None of these scenes adds much to the film in terms of theme or impact. Neither does the much-discussed extended sequence at the French plantation. Here the men hold a funeral for Clean (who was indeed, "next," the first crewmember to be killed), just before Willard dines with the "owners," and listens quietly to their claims to privilege and possession of the land. The wan patriarch (Christian Marquand) accuses the Americans of fighting "for the biggest nothing in history," while the other guests look away or excuse themselves. Later, Willard shares an intimate moment with the pale widow Roxanne (Aurore Clement). Her gauzy seduction slows down the film's otherwise propulsive "action" toward Kurtz, and also grants Willard a weird kind of "sanction" -- he's a soldier doing his job, a lover and a killer. Really, such romanticism was dated even in 1979.

Still, the plantation sequence does hammer home Apocalypse Now's argument regarding Vietnam's long-term vexed relations with imperial powers like France and the U.S., which may be useful if you are not versed in France's colonial presence in Southeast Asia, the battle at Dien Bien Phu, or early efforts by the U.S. to shore up its imperialist ally. These scenes make clear (in case, perhaps, you dozed off during earlier scenes?) that the U.S. forces are themselves on their own course to ghost-dom. But the extra explanations seem labored, repeating ideas established allegorically elsewhere in the movie: could any colonialist fantasy be more alarming than Kilgore's? If the new footage doesn't make for a categorically better film, it does offer glimpses into the famous "insanity" of making Apocalypse Now (for more information on this topic, see Fax Bahr and George Hickenlooper's harrowing documentary, Hearts of Darkness and read Eleanor Coppola's diary/book, Notes: On the Making of Apocalypse Now). Certainly, it's fascinating to see what Coppola and company shot when they were in the Philippines for 15 months, over-budget, over-stimulated, and way over-stressed. Back then, after Sheen's heart attack, Coppola's near-mental breakdown, a monumental hurricane, and various other disasters, the crew came home with some 370 hours of footage. No doubt, it was difficult to edit down to a "standard" running time.

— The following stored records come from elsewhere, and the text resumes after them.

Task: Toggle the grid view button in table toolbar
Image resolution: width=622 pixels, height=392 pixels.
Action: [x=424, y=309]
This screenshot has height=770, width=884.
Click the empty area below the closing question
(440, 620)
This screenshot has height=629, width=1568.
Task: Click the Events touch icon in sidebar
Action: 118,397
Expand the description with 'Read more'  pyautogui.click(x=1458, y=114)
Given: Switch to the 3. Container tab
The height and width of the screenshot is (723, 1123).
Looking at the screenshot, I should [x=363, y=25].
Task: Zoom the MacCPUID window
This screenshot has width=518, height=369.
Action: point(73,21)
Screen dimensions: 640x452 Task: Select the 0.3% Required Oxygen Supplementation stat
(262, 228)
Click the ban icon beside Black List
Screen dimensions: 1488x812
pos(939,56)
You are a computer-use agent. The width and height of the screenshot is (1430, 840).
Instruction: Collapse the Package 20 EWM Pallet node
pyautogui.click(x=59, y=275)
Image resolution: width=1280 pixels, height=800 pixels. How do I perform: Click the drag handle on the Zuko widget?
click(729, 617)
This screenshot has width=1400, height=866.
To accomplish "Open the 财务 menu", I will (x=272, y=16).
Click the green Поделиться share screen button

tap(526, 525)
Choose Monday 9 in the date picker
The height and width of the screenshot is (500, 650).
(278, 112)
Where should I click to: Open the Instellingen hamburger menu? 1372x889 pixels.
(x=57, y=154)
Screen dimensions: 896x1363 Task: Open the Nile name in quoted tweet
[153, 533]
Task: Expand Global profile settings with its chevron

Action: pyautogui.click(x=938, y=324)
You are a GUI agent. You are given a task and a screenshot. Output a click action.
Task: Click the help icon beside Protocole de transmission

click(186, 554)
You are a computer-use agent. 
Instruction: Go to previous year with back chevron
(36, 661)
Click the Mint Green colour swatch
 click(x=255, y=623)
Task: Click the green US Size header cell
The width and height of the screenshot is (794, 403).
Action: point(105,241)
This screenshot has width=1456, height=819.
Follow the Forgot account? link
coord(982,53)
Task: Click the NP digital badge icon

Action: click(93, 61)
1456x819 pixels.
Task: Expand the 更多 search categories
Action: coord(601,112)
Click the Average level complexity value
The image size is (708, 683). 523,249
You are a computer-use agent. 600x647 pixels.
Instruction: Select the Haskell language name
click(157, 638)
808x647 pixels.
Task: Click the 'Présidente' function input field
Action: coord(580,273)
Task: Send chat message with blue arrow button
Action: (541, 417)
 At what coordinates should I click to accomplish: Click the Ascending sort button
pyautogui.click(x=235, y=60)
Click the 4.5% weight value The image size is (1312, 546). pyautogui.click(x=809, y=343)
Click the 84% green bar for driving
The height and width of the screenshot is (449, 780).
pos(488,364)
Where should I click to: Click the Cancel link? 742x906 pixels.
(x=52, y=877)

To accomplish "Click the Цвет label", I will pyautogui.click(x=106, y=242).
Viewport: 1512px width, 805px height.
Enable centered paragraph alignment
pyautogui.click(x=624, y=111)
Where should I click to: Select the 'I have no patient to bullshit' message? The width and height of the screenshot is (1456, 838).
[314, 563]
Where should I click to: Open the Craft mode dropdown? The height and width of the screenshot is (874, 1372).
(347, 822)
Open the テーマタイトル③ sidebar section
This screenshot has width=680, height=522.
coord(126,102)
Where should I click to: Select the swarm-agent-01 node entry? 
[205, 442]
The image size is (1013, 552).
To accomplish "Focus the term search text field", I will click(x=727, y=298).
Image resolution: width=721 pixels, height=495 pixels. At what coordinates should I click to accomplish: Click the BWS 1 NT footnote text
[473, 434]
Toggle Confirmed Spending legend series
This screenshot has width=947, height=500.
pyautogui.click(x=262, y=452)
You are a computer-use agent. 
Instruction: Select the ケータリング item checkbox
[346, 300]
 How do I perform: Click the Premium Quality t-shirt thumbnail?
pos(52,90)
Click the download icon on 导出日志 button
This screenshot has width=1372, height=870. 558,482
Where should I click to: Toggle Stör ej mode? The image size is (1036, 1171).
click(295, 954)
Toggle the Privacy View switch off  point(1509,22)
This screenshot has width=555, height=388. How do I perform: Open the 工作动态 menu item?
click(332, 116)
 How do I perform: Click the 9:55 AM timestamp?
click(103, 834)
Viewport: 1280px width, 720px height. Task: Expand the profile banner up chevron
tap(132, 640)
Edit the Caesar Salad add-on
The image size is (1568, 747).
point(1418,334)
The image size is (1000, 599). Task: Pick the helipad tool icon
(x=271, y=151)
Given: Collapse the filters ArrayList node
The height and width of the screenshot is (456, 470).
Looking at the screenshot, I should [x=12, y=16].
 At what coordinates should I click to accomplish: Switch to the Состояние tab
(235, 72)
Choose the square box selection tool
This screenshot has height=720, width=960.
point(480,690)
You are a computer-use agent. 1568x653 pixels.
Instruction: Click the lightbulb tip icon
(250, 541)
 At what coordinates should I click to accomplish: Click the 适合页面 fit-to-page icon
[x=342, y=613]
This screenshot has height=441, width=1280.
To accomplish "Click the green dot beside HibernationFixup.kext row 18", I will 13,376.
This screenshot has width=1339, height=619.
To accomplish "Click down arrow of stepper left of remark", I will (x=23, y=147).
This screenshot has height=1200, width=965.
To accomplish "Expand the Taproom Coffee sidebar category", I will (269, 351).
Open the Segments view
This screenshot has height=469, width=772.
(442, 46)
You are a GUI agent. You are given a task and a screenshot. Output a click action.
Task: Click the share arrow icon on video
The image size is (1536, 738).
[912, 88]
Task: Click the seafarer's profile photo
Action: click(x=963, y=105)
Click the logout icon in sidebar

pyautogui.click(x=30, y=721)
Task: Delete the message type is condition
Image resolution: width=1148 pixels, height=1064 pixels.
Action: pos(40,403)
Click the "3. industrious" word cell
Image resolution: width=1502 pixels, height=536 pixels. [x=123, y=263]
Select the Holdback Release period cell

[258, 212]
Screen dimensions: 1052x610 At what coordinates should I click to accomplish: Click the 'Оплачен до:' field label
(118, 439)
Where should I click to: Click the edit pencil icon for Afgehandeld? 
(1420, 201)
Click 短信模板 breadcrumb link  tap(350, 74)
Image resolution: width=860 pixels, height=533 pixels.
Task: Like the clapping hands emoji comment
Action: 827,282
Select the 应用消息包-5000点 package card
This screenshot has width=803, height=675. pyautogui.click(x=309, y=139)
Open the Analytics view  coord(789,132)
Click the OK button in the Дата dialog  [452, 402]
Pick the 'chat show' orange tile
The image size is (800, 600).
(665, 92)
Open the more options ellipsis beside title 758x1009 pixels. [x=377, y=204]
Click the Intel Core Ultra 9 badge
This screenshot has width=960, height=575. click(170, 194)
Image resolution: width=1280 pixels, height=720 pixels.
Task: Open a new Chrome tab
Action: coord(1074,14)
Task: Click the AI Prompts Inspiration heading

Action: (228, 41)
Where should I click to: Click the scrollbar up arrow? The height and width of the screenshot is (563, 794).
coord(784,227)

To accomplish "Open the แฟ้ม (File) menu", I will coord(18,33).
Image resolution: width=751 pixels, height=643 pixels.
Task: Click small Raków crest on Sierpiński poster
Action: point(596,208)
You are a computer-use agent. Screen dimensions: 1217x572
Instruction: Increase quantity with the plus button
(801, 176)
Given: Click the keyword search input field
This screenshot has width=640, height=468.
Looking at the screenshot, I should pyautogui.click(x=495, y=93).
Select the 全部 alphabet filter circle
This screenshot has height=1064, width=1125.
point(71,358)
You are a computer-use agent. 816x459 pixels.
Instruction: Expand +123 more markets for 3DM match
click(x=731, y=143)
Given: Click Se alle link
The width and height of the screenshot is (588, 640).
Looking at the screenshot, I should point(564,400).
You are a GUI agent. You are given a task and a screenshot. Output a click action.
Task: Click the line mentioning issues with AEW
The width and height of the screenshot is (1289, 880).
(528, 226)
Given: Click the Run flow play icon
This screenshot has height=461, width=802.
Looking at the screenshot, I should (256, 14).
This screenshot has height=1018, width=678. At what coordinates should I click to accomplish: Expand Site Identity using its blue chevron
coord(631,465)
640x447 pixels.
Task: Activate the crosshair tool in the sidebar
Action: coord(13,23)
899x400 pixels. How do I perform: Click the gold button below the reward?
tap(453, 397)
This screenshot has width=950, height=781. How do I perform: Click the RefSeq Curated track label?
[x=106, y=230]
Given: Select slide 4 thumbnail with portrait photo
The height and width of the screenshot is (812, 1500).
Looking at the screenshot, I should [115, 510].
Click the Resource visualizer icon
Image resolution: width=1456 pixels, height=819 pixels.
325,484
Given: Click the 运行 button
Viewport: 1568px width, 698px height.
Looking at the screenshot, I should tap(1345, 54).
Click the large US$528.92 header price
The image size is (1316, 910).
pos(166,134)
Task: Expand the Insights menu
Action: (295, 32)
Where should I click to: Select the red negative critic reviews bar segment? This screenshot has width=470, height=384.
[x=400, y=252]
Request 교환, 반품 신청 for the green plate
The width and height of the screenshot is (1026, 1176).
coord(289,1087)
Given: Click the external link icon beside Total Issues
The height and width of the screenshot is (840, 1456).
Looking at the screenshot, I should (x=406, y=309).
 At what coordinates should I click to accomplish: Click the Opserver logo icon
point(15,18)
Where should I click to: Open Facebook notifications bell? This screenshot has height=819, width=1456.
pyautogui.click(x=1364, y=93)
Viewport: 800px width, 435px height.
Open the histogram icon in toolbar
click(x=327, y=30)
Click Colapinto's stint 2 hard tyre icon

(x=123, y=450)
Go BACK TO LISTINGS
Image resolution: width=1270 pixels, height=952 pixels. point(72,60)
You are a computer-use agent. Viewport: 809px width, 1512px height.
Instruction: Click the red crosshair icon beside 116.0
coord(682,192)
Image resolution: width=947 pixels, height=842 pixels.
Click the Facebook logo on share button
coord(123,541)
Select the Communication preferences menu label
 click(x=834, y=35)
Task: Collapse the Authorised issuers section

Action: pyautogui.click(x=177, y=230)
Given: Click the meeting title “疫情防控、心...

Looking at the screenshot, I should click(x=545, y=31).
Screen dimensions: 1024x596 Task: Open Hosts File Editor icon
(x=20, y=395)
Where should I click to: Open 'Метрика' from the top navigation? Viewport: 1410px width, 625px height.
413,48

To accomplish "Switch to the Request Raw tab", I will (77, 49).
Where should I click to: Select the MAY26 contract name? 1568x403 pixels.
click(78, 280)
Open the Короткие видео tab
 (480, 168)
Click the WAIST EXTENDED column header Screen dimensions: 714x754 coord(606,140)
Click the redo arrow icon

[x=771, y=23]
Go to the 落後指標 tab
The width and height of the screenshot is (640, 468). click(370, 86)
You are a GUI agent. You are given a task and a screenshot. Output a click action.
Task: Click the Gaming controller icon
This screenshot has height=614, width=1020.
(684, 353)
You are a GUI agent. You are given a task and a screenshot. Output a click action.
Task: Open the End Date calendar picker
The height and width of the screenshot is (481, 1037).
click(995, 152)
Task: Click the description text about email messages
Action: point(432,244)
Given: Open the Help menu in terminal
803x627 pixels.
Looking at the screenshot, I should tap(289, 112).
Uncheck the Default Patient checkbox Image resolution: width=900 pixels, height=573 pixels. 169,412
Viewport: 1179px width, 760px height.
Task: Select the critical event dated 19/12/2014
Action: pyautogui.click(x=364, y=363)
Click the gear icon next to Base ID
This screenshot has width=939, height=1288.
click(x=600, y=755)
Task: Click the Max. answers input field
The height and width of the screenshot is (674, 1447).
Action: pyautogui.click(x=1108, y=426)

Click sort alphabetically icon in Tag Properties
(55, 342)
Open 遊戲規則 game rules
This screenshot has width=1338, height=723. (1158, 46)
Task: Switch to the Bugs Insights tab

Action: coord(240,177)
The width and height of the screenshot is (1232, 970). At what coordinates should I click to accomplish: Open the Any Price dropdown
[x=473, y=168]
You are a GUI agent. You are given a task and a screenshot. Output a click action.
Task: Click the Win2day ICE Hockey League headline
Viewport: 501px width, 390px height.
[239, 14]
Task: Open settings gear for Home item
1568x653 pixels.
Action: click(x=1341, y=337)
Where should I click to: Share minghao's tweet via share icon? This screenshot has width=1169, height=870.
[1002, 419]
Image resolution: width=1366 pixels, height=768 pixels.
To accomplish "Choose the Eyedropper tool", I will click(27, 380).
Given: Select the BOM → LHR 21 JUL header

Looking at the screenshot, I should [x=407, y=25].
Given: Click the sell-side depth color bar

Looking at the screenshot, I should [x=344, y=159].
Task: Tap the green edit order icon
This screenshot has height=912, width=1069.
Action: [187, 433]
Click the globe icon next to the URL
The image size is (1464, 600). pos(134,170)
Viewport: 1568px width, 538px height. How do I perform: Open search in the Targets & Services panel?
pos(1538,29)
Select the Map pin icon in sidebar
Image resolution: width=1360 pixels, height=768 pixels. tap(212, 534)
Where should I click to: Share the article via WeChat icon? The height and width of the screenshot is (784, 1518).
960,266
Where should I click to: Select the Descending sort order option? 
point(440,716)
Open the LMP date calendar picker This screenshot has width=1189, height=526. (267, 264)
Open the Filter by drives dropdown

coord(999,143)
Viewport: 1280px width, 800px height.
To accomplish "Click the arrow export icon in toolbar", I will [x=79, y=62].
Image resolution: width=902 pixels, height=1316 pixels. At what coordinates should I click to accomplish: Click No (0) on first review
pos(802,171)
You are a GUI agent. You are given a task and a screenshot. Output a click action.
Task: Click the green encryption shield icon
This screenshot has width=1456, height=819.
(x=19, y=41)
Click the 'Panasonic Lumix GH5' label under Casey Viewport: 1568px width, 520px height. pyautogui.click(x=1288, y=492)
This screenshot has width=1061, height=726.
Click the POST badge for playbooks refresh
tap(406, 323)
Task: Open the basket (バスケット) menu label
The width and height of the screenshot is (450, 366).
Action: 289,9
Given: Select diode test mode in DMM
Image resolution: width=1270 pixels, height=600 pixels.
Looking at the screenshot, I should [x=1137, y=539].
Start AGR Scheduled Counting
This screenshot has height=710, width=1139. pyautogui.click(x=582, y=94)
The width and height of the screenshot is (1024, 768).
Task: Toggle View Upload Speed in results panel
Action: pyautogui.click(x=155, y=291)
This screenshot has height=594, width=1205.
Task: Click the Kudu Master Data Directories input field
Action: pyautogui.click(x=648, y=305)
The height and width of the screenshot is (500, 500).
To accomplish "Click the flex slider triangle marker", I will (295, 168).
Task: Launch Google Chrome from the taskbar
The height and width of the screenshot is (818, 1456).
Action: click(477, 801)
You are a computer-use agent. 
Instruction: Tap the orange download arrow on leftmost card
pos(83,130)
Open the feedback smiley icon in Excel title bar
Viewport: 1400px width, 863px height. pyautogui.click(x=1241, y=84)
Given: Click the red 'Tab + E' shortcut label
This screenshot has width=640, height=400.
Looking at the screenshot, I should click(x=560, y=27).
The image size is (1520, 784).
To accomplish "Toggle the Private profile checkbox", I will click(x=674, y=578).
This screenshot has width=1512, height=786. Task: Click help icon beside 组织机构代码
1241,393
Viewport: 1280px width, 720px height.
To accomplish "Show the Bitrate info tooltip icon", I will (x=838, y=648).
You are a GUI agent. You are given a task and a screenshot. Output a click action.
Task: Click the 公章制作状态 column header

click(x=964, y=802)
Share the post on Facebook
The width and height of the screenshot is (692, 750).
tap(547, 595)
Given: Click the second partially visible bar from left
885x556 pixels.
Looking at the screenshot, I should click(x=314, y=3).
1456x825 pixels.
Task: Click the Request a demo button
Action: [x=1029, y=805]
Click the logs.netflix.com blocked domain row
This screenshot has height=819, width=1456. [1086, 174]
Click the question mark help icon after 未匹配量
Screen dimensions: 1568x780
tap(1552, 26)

Now, Coppola writes in his "Director's Statement" (May 2001), "When I started with Apocalypse Now, my intention was to create a broad, spectacular film of epic action-adventure scale that was also rich in theme and philosophic inquiry into the mythology of war." He did that: Apocalypse Now is a great anti-war movie and, significantly, a great anti-war-movie movie. The new edition reveals a bit more of Coppola's own understanding of that "mythology." He wants the film to expose the official lies and hypocrisy that afflict "all young people, boys and girls, who are sent out to function in an established immoral world, expected to function in a moral way." Indeed, this changeable concept, "morality," repeatedly serves as rationale for national, racial, and gendered superiorities, and for cultural "cleansing," military build-up, and financial efficiency campaigns. Apocalypse Now -- Redux or regular -- is well worth seeing for just such insights, its flashes of brilliance, failures, and virtuous intentions. In both versions, it's that rare movie that looks hard at the culture that produced it.